Sa réflexion sur la stratégie de la non-violence ne signifie pas ignorer toute réflexion sur la défense. En 1985, il écrit avec Christian Mellon et Jacques Sémelin une étude sur la défense civile non-violente La dissuasion civile publiée par la Fondation pour les Etudes de Défense Nationale.
Jean Marie Muller est aussi un philosophe de la non-violence. Pour lui, comme le souligne Alain Refalo, « il s’agit de conjuguer l’exigence morale qui consiste à délégitimer la violence avec l’attitude responsable qui vise à agir efficacement contre les systèmes de domination et d’oppression qui asservissent l’homme. Parce que la violence finit toujours par trahir et pervertir la fin qu’elle prétend servir, il est essentiel de rechercher des « équivalents fonctionnels » à la violence qui soient en cohérence avec la fin poursuivie. Seule [aux yeux de Jean-Marie Muller] la non-violence offre cette cohérence tout en visant à l’efficacité. »

Jean-Marie Muller déclarait en Inde en 2013, à l’occasion de la remise du prix Jamnalal Bajaj pour la promotion des valeurs gandhienne : « le génie de Gandhi est d’avoir réconcilié la morale de conviction et la morale de responsabilité, d’avoir réconcilié les exigences de la vie spirituelle et les contraintes de l’action politique. » Génie qui s’applique parfaitement à ce chrétien, qui publia en 1969 son premier livre, L’évangile de la non-violence, et consacra l’un de ses derniers ouvrages, en 2010, à Désarmer les dieux, le christianisme et l’islam face à la non-violence.

Bien entendu, ses positions ont suscité débats et parfois controverses. Jusque dans les années 1980, pour bien des militants, la « violence révolutionnaire », sinon la lutte armée, était considérée comme le nec plus ultra du combat progressiste, mais chacun pouvait aussi constater à cette époque combien les diverses formes de militarisation des luttes avaient eu leurs lots d’effet pervers et de conséquence désastreuses. Pour autant, le « pacifisme » avait à l’inverse mauvaise presse, synonyme de passivité et de renoncement pour beaucoup. Il ne s’agit pas de cela nous disait Jean-Marie Muller, mais bien d’action dont l’option stratégique non-violente doit être discutée.
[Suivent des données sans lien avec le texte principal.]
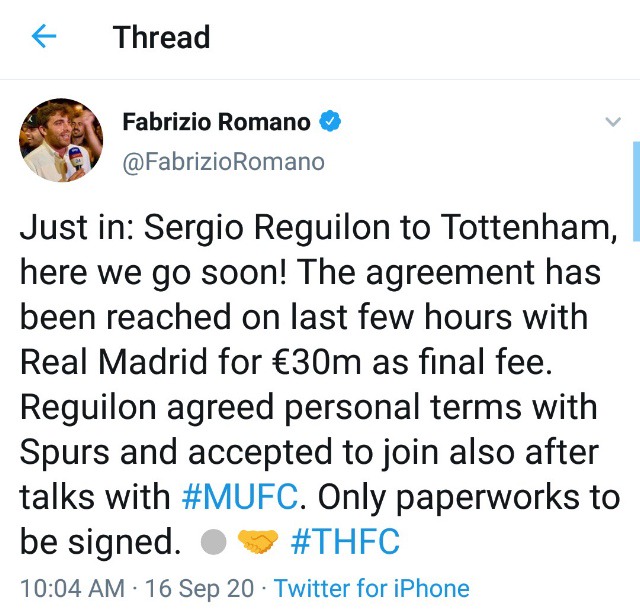Select the Fabrizio Romano display name

tap(215, 123)
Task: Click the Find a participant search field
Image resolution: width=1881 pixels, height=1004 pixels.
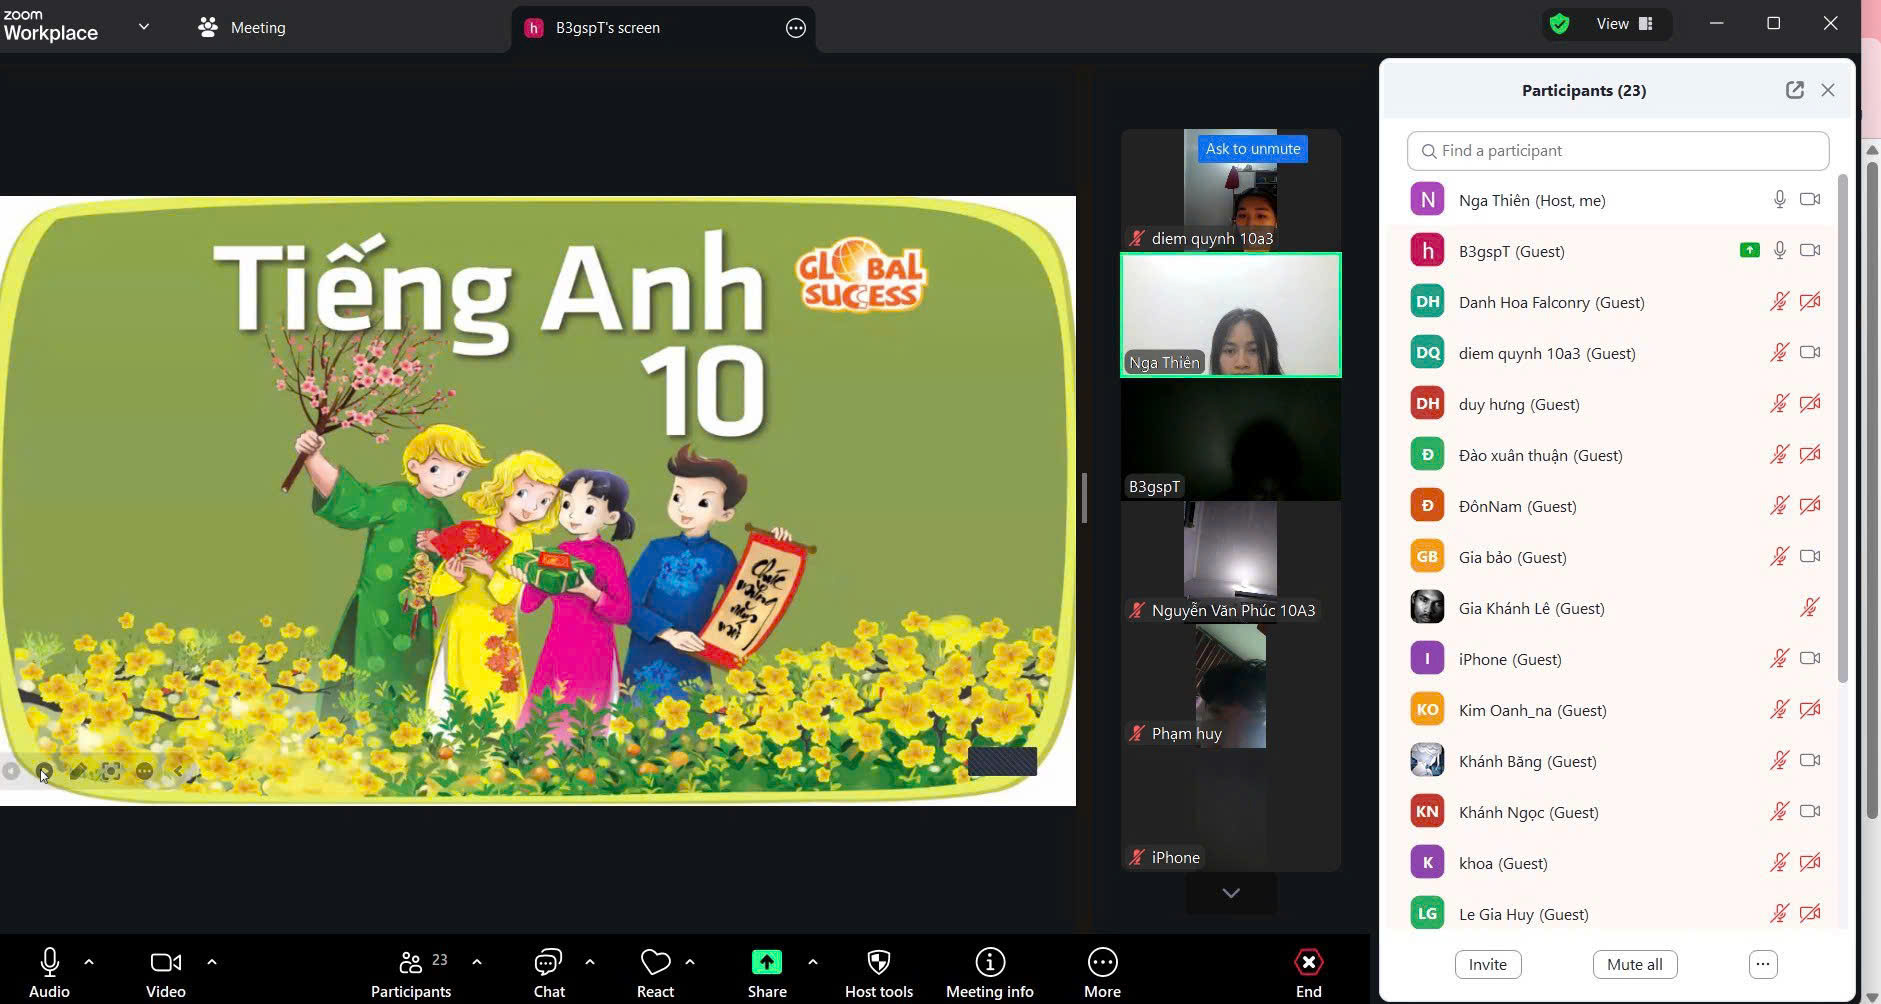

Nous avions à l’époque eu d’ailleurs au CEDETIM un cycle de discussion sur « violences et changement ».

Aujourd’hui de nouvelles situations de guerres sans fin prévalent dans de plus en plus larges régions du monde, tandis que reprennent discours de guerre et course aux armements des grandes et moyennes puissances rendant plus nécessaires que jamais la lutte pour la paix et contre la militarisation. Aujourd’hui aussi, de considérables mouvements citoyens de masse, se réclamant, le plus souvent explicitement, de la non-violence se sont levés, depuis une quinzaine d’année de Wall Street à New York jusqu’à Madrid, dans le monde arabe ou à Hong Kong. Souvent ils ont été réprimés par des régimes autoritaires et brutaux, et pourtant ils ne cessent de réapparaitre, un jour à Alger, un autre au Chili, demain ailleurs. En France on discute de la « violence » ou de la « non-violence » des mouvements sociaux à propos des diverses mobilisations locales ou nationales de ces dernières années…

Revenir sur les actions de Jean Marie Muller, sur ces propositions de stratégie pour les mouvements, lire ces livres… C’est utile en cette période.